The authors generated a transgenic mouse model with cardiomyocyte-specific inactivation of GRK3. Diabetic mice deleted for cardiac GRK3 show decreased cardiac remodeling with improved cardiac function. Having previously established that cannabinoid receptor 2 (CB2R) exerts protective effects against diabetic heart injury in both humans and mice,5 the authors hypothesized that this GPCR could be a downstream target of GRK3. Consistent with this, cardiac-selective CB2R knockout abolished the cardioprotective effects of GRK3 inhibition in diabetic mouse hearts. Importantly, molecular analyses revealed that GRK3 reduces CB2R expression by promoting β-arrestin 2-dependent CB2R internalization under high-glucose conditions. GRK3 specifically phosphorylated CB2R at serine 335 (S335), thereby facilitating its internalization and ubiquitin-dependent degradation in cardiomyocytes during hyperglycemia.

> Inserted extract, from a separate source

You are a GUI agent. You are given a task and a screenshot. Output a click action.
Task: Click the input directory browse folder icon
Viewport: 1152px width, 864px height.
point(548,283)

Finally, having the proof-of-concept that GRK3 inhibition protects the heart from diabetic injury, the authors performed a high-throughput virtual screening to isolate efficient inhibitors of GRK3. They characterize isochlorogenic acid A (ICQA), a compound initially isolated in a variety of teas and vegetables, as an GRK3 inhibitor that prevents cardiac remodelling associated with diabetes. This finding is intriguing from a translational perspective. However, it will be important to assess the potential cardioprotective effects of ICQA in additional mouse models of diabetic cardiomyopathy, particularly those that recapitulate features of human HF with preserved ejection fraction.6

In conclusion, this study puts GRK3 on the map as a driver of diabetic injury to the heart. The molecular mechanism identified is related to GRK3-dependent phosphorylation of CB2R at S335, promoting its internalization and degradation. YY1 binds to the GRK3 promoter, repressing its transcription during euglycemia, while hyperglycemia decreased YY1 and thereby upregulates GRK3 levels. GRK3-targeting compounds may therefore open up to novel therapeutic strategies for diabetic heart injury.